The Key to Muscle Growth

The Key to Muscle Growth

A couple of weeks ago, we talked about gains. But not the beach body ones, rather the ones that happen via the nervous system. Check back to The Movement – 116 for a refresher on the nervous system adaptations to lifting, but many of you may just want to know: How do I make my muscles grow?

That’s what we’ll touch on this week in The Movement.

The Key to Muscle Growth

Most weightlifters, and even newbies, are familiar with the most fundamental law of exercise known as overload. Related to hypertrophy, it means if you want your muscles to grow, you have to work them at tensions close to their max.

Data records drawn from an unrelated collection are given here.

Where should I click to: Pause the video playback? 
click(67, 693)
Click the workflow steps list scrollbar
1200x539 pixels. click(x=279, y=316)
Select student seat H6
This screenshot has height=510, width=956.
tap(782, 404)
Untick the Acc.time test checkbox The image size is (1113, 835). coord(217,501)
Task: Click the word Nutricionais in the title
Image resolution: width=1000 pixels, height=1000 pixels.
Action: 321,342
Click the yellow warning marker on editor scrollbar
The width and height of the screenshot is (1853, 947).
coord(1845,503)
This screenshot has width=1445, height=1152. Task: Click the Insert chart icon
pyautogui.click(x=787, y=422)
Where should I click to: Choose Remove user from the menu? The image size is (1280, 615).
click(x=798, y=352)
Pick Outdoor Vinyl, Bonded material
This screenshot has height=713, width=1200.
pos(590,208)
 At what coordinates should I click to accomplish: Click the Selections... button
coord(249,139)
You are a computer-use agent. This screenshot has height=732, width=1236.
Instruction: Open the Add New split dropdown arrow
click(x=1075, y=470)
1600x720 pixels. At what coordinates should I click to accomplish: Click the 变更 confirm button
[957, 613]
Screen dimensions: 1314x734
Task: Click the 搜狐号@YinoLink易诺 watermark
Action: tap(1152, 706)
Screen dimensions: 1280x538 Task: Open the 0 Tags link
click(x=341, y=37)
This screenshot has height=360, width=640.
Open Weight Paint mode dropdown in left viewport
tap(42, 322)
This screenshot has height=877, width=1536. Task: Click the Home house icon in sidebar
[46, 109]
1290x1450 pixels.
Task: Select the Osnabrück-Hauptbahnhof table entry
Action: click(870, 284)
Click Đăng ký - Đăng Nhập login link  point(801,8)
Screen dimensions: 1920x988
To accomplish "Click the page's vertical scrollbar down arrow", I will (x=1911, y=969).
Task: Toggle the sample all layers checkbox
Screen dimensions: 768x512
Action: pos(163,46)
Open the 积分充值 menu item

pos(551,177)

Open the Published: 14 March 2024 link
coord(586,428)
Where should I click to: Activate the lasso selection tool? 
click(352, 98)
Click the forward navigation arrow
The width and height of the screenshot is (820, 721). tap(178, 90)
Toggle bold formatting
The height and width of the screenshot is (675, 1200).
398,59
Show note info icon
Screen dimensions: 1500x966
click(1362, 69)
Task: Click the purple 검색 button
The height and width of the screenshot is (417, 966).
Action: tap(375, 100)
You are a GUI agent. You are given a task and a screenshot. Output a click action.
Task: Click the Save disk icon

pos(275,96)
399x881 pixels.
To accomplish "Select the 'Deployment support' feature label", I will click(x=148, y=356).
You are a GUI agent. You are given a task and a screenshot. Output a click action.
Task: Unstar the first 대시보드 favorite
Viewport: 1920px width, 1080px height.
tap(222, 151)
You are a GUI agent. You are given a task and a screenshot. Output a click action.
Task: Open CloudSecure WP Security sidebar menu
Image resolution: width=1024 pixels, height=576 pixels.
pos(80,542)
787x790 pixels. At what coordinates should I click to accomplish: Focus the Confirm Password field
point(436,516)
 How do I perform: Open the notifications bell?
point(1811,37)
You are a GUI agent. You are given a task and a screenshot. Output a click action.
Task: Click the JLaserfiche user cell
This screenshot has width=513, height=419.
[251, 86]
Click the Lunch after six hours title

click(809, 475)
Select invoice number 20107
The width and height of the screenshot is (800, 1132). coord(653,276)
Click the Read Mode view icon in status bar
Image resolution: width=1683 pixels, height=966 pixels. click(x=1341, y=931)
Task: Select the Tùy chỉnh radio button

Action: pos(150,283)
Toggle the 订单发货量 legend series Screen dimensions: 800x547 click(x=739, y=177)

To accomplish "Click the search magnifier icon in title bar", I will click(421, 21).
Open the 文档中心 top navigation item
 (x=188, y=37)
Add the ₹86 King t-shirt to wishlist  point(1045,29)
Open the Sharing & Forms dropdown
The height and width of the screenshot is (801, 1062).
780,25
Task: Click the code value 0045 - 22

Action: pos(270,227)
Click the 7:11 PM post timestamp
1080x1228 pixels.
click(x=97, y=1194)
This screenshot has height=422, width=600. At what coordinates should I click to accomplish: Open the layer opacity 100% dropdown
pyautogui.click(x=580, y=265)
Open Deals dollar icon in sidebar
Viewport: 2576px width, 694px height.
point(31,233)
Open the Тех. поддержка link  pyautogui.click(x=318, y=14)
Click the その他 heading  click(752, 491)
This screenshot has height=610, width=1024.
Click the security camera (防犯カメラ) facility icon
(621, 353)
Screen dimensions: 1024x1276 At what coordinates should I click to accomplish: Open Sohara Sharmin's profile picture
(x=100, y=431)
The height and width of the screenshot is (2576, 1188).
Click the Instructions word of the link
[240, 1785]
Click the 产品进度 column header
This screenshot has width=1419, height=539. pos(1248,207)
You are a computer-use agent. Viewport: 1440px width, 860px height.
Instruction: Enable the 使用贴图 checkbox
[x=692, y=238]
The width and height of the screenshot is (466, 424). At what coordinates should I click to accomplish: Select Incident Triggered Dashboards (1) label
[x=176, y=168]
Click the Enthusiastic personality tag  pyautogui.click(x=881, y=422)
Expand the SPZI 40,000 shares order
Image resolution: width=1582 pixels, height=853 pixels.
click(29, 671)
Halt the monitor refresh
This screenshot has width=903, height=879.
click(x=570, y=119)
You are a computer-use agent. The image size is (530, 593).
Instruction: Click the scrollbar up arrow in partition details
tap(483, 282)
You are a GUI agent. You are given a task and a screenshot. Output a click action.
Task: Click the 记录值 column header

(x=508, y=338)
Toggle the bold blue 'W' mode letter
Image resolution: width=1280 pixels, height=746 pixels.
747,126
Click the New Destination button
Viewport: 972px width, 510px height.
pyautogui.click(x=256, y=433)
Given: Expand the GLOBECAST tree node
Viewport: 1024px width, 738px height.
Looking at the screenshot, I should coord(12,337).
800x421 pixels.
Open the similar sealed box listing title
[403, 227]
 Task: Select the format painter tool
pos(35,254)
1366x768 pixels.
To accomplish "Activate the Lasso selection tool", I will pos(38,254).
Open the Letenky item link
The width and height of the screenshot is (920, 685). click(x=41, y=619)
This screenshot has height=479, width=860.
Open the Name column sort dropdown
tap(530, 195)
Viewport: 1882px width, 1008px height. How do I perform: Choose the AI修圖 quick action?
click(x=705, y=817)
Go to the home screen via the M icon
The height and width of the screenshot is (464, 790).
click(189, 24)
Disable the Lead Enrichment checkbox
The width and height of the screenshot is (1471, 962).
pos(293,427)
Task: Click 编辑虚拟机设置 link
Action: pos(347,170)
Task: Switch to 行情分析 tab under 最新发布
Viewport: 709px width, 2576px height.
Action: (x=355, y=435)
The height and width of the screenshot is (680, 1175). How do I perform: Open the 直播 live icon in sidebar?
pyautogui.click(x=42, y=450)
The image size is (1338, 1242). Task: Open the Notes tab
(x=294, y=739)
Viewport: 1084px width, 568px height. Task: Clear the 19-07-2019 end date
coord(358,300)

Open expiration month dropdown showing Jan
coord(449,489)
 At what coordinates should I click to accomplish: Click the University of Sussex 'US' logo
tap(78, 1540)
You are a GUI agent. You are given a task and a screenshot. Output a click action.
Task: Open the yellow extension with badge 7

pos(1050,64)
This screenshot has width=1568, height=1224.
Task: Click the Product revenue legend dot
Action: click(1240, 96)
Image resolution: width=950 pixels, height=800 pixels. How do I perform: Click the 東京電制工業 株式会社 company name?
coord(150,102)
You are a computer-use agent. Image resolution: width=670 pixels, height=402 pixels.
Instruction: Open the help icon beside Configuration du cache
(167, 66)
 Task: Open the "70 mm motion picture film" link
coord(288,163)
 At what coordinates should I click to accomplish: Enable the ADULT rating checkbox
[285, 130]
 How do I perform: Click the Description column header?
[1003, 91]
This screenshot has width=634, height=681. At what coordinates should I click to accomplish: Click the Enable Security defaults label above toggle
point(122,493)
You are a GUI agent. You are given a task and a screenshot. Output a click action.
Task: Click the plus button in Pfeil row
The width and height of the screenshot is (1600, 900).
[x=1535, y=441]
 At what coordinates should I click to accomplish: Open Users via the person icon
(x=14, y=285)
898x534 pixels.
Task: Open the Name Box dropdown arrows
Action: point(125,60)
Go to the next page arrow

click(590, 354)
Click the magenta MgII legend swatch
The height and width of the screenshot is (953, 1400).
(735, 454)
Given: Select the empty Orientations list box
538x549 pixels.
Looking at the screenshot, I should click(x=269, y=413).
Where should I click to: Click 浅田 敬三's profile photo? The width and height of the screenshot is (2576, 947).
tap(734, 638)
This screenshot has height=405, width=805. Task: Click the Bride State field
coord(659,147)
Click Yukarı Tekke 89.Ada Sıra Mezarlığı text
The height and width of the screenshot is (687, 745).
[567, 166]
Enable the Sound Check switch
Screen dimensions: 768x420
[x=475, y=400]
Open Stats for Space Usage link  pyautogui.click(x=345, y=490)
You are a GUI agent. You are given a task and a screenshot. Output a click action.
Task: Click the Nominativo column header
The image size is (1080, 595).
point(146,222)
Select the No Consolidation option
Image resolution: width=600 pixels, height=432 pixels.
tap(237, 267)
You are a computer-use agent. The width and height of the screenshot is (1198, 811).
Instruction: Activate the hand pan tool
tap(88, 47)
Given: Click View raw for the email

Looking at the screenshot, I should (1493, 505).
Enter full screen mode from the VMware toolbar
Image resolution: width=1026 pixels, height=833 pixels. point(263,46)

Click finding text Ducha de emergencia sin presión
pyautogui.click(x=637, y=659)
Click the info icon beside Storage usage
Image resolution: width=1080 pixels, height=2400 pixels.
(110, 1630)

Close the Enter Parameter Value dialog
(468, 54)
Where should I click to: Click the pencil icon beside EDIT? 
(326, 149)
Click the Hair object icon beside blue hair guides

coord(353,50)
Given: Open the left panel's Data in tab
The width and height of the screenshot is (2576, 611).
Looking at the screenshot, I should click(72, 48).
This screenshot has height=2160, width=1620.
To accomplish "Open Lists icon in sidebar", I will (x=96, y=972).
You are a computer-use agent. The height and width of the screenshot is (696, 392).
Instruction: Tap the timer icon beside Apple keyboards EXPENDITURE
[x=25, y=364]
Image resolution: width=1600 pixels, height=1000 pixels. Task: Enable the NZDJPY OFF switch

The explanation for a five-year-old is that these workloads cause damage to the working muscle fibers, and the body then repairs the intentional injury and conveniently makes it even stronger to withstand more force.

But there’s a whole lot more behind that explanation, as you can see from this diagram:

That is a schematic showing the activation of muscle satellite cells.  If you want to dive in, click here and have fun, but it will not be tested nor change your life unless you’re doing muscle research.  The main thing I want to point out is the tiny cells responsible for muscle growth called satellite cells.

When they receive the message, the muscle satellite cells replicate and generate new muscle fibers.  Thus the key to muscle growth is stimulating the satellite cells to go to work.

The satellite cells respond to many things, including nutrition and hormones, but the most potent producer of muscle growth is resistance training, and there are two primary ways it works:

  1. Mechanical Loading
  2. Metabolic Stress

Mechanical Loading

Mechanical load doesn’t necessarily mean muscle contraction. Studies show that loading muscles without contraction (like stretching) can also yield muscle growth, but you’ll get greater mechanical loads when the muscles get flexed.

You can do this by lifting heavy weights more slowly or by lifting light weights to failure, but explosive training (plyometrics or ballistic weightlifting) doesn’t work too well. Even if it’s a heavier weight moved quickly—which requires a high degree of muscle activation— it’s too quick for a high degree of mechanical loading.

So if you want muscles gains, slow it down and feel the pump.

Metabolic Stress

Another thing that’s shown to promote muscle growth is the build-up of metabolic byproducts, like hydrogen ions and lactate, within the muscle. This topic could get deep, and we’ll avoid it for now; just know that the burn you feel when working really hard is producing messengers that kick the satellite cells into gear.  

It’s also a mechanism behind blood flow restriction, which has been hot within rehab and the exercise science circles for a bit, but it looks like it just hit the mainstream.

Bigger and Stronger…kind of

Many believe that if a person wants to get stronger, they have to build more muscle to make it happen.

More muscle does help produce more force, but as Chris Beardsley explains so well, strength is highly specific, and how you demonstrate strength matters immensely. So, for example, compare the demands of a powerlifter and an Olympic lifter.  They both need strength, but it looks different.

Additionally, there are other means for muscle growth, such as expanding fluid within the muscle and adding connective tissue, that we didn’t touch on here.  So in some ways, you may increase muscle size and not get stronger.

Check out Chris Beardsley for more information, presented relatively simply, on strength and hypertrophy.  He’s got a ton of information on his social and website, but you don’t need to dig, just grab his e-book: Strength is Specific (for only $3 bucks.)  

Now as CT Fletcher says, “I command you to grow!”